* START Text shown *

Sorry, I can’t relate to this entirely

I understand why black women have problems with how white women address problems, in the sense that it’s not just too narrowly focused but also not relatable to them. This is how the intersectionality theory got started, it addresses intersecting problems other women face. Especially if it’s compounded by racism, ableism, colourism and classism. While it could be said that all women are objectified, some are more objectified than others. It makes sense if such objectification either plays into stereotypes about nonwhite women or predicated on making such women closer to white standards.

Not to mention nonwhite women are more sexualised than white women, especially in the West, because of their presumed hypersexuality. Websites like Broadblogs, from the lens of race and disability, have barely scratched the surface. That blog seems to disproportionately focus a lot on gender and sexuality, not so much on other facets like ethnicity. If somebody took ethnicity into consideration, I have a feeling things would look different. Women can fetishise penises, if it comes from black men. This is because they’re often stereotyped as being well-endowed, despite some studies on black African men showing the contrary.

* END Text shown *
* START Items *

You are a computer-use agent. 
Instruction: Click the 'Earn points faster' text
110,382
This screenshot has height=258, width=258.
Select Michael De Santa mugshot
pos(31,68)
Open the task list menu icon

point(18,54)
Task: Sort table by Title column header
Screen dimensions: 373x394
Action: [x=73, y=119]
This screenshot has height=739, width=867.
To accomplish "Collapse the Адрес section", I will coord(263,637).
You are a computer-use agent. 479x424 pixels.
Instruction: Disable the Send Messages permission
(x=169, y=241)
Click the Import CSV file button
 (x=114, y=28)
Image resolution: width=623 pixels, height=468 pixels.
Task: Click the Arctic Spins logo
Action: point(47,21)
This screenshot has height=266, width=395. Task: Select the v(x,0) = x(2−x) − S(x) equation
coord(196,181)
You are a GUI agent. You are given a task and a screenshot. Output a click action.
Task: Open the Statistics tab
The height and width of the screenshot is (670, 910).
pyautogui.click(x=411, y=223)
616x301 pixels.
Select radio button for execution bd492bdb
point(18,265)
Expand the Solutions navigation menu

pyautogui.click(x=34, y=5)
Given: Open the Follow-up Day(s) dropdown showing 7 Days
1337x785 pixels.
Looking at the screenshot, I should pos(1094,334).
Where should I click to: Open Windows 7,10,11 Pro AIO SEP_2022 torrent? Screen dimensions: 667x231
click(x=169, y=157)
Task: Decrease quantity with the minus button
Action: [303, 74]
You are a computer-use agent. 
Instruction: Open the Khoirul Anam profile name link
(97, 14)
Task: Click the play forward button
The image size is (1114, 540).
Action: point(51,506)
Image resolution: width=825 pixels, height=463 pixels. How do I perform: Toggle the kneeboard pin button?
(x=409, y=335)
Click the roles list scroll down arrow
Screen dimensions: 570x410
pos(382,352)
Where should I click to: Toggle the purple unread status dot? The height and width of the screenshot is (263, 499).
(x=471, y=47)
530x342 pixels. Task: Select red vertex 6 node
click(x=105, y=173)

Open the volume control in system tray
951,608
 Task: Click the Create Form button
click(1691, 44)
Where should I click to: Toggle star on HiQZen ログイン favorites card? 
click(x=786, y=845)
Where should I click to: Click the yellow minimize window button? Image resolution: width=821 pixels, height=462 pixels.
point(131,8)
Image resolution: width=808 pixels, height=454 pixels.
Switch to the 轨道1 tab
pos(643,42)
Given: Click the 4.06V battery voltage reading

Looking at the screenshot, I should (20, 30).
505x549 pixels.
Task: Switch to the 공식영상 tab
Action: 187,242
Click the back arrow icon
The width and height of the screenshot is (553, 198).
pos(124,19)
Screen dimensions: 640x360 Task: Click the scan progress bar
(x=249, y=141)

* END Items *

--- Task list ---
1: In the intersectionality post:
(a) Which four forms of discrimination are named as compounding the problems other women face?
(b) Which website is said to have barely scratched the surface?
(c) What does that blog focus on disproportionately, according to the writer?
2: Quote the intersectionality post from "I understand why" to "to white standards.".
Answer from the intersectionality post alone.

--- Answers to the problems ---
1:
(a) Racism, ableism, colourism and classism.
(b) Broadblogs.
(c) Gender and sexuality.

2:
I understand why black women have problems with how white women address problems, in the sense that it’s not just too narrowly focused but also not relatable to them. This is how the intersectionality theory got started, it addresses intersecting problems other women face. Especially if it’s compounded by racism, ableism, colourism and classism. While it could be said that all women are objectified, some are more objectified than others. It makes sense if such objectification either plays into stereotypes about nonwhite women or predicated on making such women closer to white standards.